La fondation du Conseil avait pour but de promou­voir la prise d’opinion collective au sein de la famille royale, en prenant en considération les opinions de différentes branches de la famille Saoud. Certains pensent pourtant que le Conseil a été fondé, afin de limiter le pouvoir des « Sept Soudaïris », branche rivale des Saoud et dont l’influence avait augmenté dans le processus décisionnel au sein de la famille royale. Les Sept Soudaïris sont les fils du roi Abdel-Aziz de sa femme préférée Hessa Sédéri. Il s’agit du roi décédé Fahd, de l’héritier du trône actuel prince Salmane, des deux héritiers du trône décédés prince Soltane et prince Nayef, en plus du prince Abdel-Rahmane, prince Torki et prince Ahmad.
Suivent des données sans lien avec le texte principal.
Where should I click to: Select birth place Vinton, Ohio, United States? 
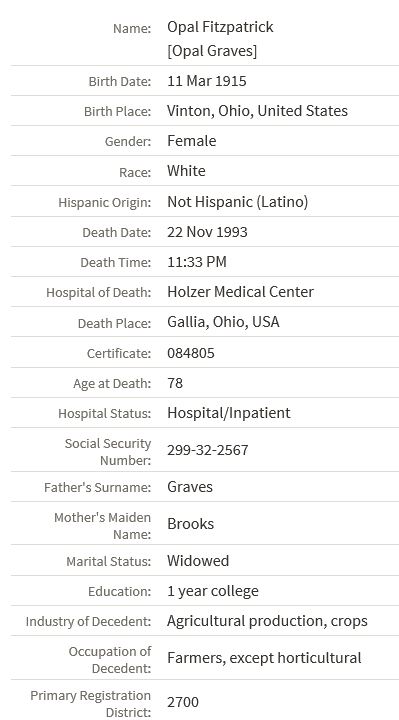coord(257,111)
Le roi Abdallah est leur demi-frère et il a été placé sur la voie du trône par un autre demi-frère le roi Khaled qui l’avait nommé deu­xième premier ministre aux côtés de Fahd.

En ce moment, l’héritier est le prince Salmane Ben Abdel-Aziz et le vice-héritier est Miteab Ben Abdel-Aziz, fils du roi Abdallah. Le Conseil est constitué de 28 princes qui sont 9 fils du roi Abdel-Aziz et 19 petits-fils. Le vote dans le Conseil est réglé par la majorité simple et les sessions prennent place au divan royal par ordre royal.